ニコチンによる身体依存と禁煙補助薬

ニコチンは体の中に入るとどうなるの?

喫煙者はなぜタバコを止めたくても止められないの?

禁煙を助ける薬はどのようにして効くの?

などは、よく聞かれる素朴な疑問ですよね。

実際のところ、詳しくはよくわからないけど、「タバコ=害悪」と考える人がほとんどです。

確かにタバコは自分の身体に影響があるだけでなく、副流煙として周りの人にも悪影響を与えることが様々な論文からわかってきています。

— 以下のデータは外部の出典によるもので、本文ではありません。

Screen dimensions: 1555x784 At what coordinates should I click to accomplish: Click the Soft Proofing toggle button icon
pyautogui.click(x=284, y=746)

今回は、タバコの基礎から、ニコチン依存の原理、そして禁煙補助薬として使われている薬について調べたのでまとめます。



ニコチン受容体とは

タバコの煙に含まれるニコチンは、ヒトの体内に入ると細胞膜の表面にあるニコチン受容体に結合します。

ニコチン受容体は、骨格筋細胞、末梢神経細胞、中枢神経細胞など体内のいろいろな細胞に発現しています。

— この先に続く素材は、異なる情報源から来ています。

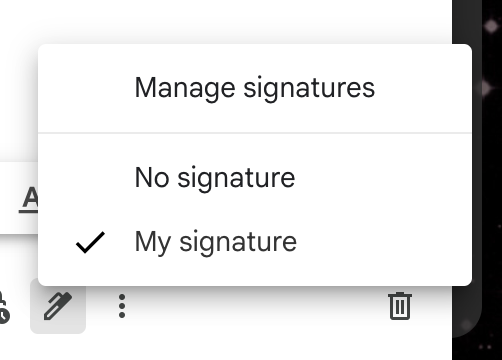Delete this draft using the trash can button

click(x=400, y=306)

ここで、喫煙による身体依存に最も大きくかかわっているのは、中枢神経にあるニコチン受容体です。

ニコチンは脳に作用して、身体の中枢から依存させているということが分かりますね。

中枢神経細胞は、情報伝達に用いられる物質によっていくつかに分類されています。

中枢神経細胞で用いられる神経伝達物質セロトニン
ドパミン
アドレナリン
ノルアドレナリン
ヒスタミン

身体の中にはたくさんの神経伝達物質がありますが、この中でもニコチン依存と深いかかわりがあるのが、ドパミンを介したドパミンニューロンです。

ドパミンニューロンは、ニコチン受容体がニコチンと結合することで活性化され、神経終末からドパミンを放出します。

ニコチン受容体という名前なのでニコチン受容体が結合する相手は、ニコチンだけであるかのように誤解してしまうかもしれませんが、それは間違いです。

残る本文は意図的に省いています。